En su ensayo «Notas sobre el nacionalismo», Orwell trazó una línea divisoria estricta entre el patriotismo, que él entendía como la identificación con un cierto estilo de vida y el apego humano natural a aquellos que también lo practican, y el nacionalismo, que le parecía una creencia de que el grupo de uno es superior y mejor que otros grupos. Lo que resulta de una obsesión con las divisiones nacionales, según Orwell, es una propensión cuidadosamente disfrazada a clasificar a los individuos humanos como si fueran comunidades de abejas u hormigas. Mientras que el patriotismo es silencioso y defensivo, el nacionalismo a menudo es ofensivo y agresivo.7

Según Orwell, las formas de nacionalismo transferidas o transpuestas significan nuestra disposición a encontrar un objeto de culto, que puede variar de vez en cuando. Un sionista piadoso puede convertirse en un marxista ardiente, o al revés, mientras que se necesita poco esfuerzo para pasar de las opiniones de izquierda a la adoración acrítica de Rusia, incluso sin darse cuenta del imperialismo y el colonialismo rusos. G. K. El amor de Chesterton por Italia y Francia lo llevó a no notar la aparición de Mussolini y el fascismo italiano, mientras que H. G. Wells fue cegado por Rusia hasta tal punto que se negó a ver los crímenes de Lenin y Stalin. Que nuestra propensión a engañarnos a nosotros mismos es casi ilimitada fue observada ingeniosamente por Orwell, que superó fácilmente a todos los pensadores británicos y europeos en su capacidad de prever la tragedia de Europa.

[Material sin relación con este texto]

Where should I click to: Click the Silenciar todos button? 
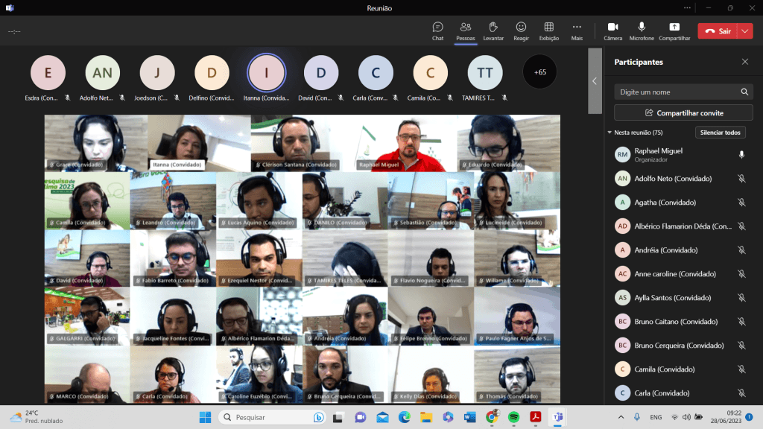(720, 133)
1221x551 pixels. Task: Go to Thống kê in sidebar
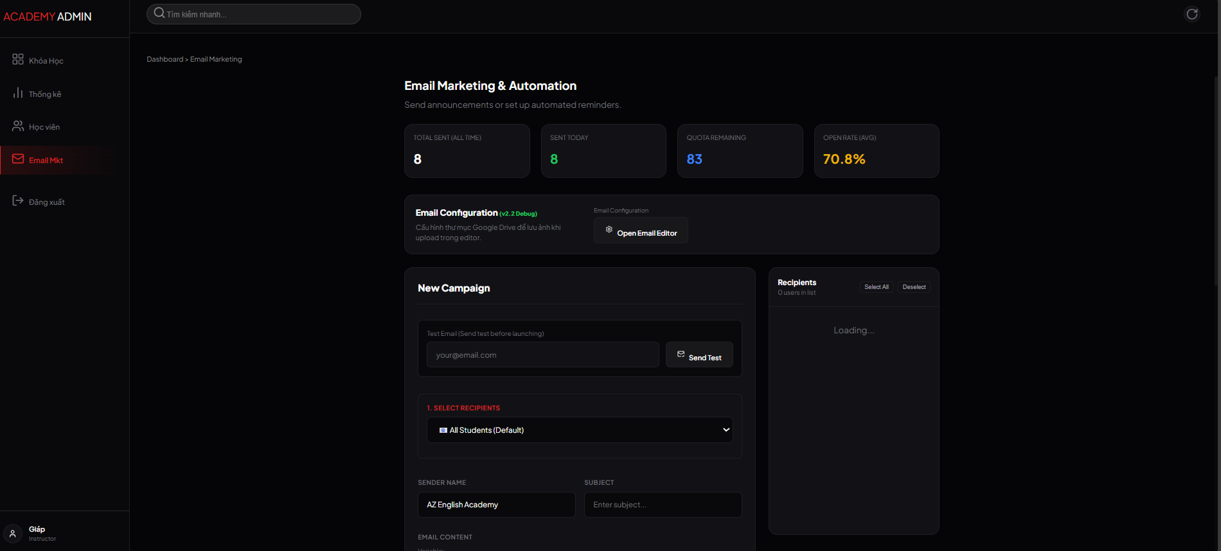pos(45,94)
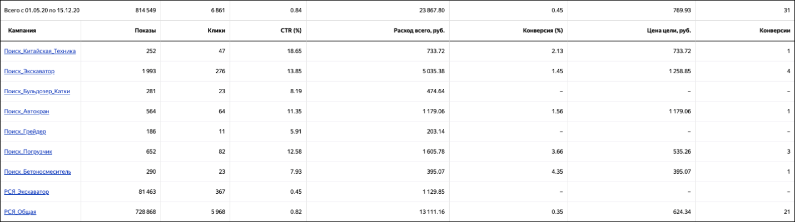Open the Поиск_Бетоносмеситель campaign link
Viewport: 795px width, 222px height.
tap(37, 171)
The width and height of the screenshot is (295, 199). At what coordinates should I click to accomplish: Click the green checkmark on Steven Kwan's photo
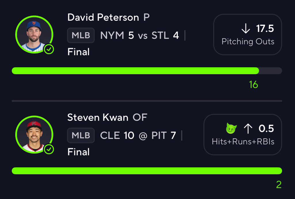pos(49,149)
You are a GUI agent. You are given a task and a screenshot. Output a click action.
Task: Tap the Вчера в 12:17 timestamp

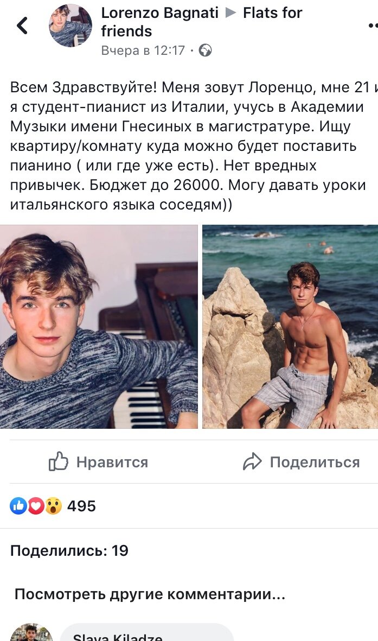click(143, 50)
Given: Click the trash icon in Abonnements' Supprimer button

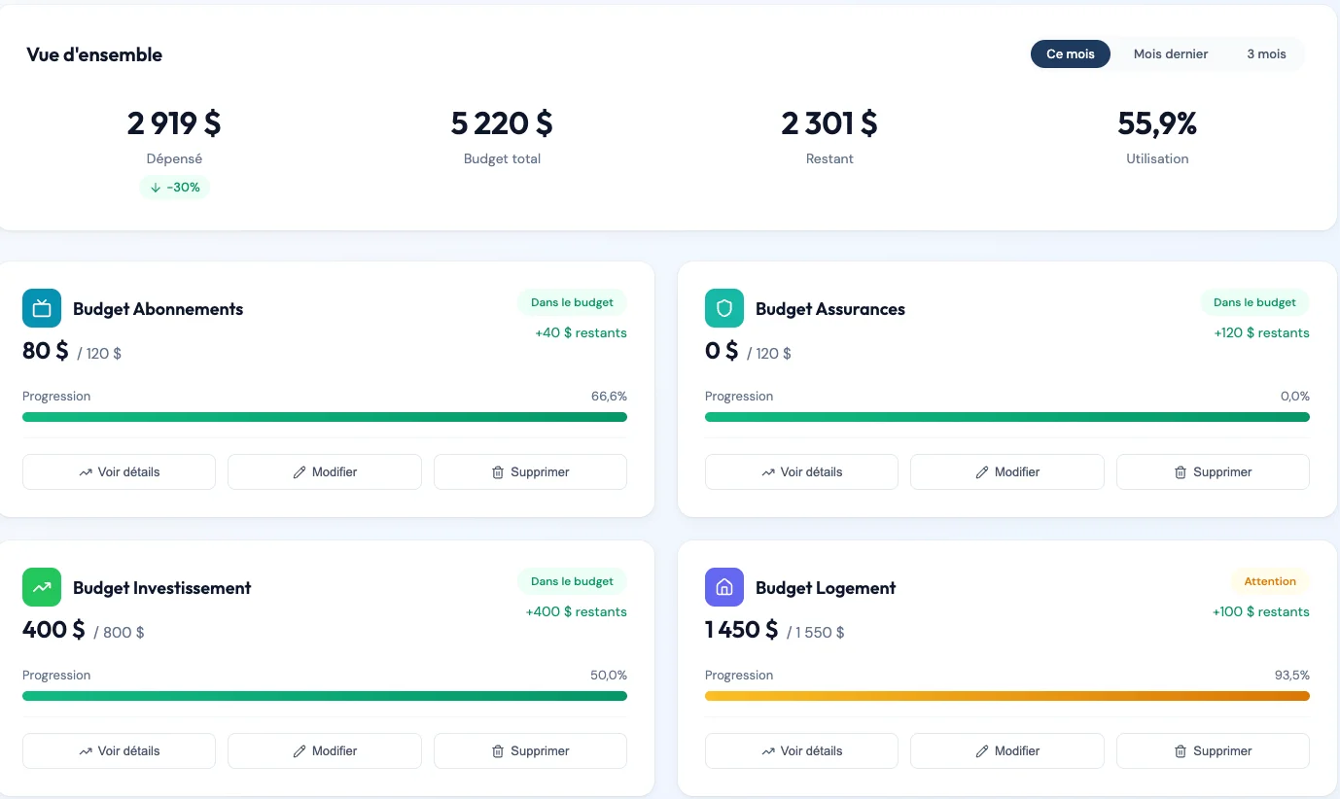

Los ensayos críticos de Orwell parecen haber sido incluso más originales e innovadores que sus famosas sátiras y distopías. Two Minutes Hate, Emmanuel Goldstein y Room 101 tienen su lugar entre los símbolos literarios más poderosos del siglo XX. Las ideas de Orwell sobre la dislocación de la identidad, las identidades elegidas y la interdependencia mutua de las formas de odio se han convertido en sellos distintivos del análisis del odio.

Sobre todo, Orwell dejó espacio para la inquietante complejidad de las formas modernas de odio, o pasión ideológica, y su intercambiabilidad. No sólo Orwell entender la interacción de las formas de odio, él también fue uno de los primeros pensadores en el siglo 20 que sintieron la naturaleza colectiva de odio como algo fabricado por la elite por medio de canalizar la angustia de los oprimidos y empobrecidos hacia la efigie de un supuesto oficial (y, probablemente, ficticio) enemigo del estado.

el Nacionalismo fortalece el estado, y el estado fortalece el nacionalismo. El nacionalismo antiliberal utiliza con demasiada frecuencia esa fuerza para cosechar el miedo, convertirlo en odio y dirigirlo hacia algún objeto de violencia. Durante el siglo pasado nos hemos ganado el derecho, por las malas, de entender este proceso. Uno solo puede esperar que nuestro entendimiento nos inocule de tener que pasar por todo de nuevo.

1 Los escolares piensan que un francés llamado Jehan a la Barbe probablemente escribió el libro en algún momento del siglo XIV.

2Greenblatt, Marvelous Possessions: The Wonder of the New World (University of Chicago Press, 1991).

3Kołakowski, Modernity on Endless Trial (University of Chicago Press, 1990), p. 258.

4 Para más información sobre la filosofía política y la crítica social de Houellebecq, véase Zygmunt Bauman y Leonidas Donskis, Ceguera moral: La pérdida de sensibilidad en la Modernidad líquida (Polity, 2013).

5véase Leonidas Donskis, Power and Imagination: Studies in Politics and Literature (Poder e imaginación: Estudios en Política y Literatura) (Peter Lang, 2008).

6 Para más información sobre este tema, vea mis formas de Odio: La Imaginación Perturbada en la Filosofía y la Literatura Modernas (Rodopi, 2003).

7véase George Orwell, «Notes on Nationalism», George Orwell, Decline of the English Murder and Other Essays (Penguin Books, 1970), pp.155-79.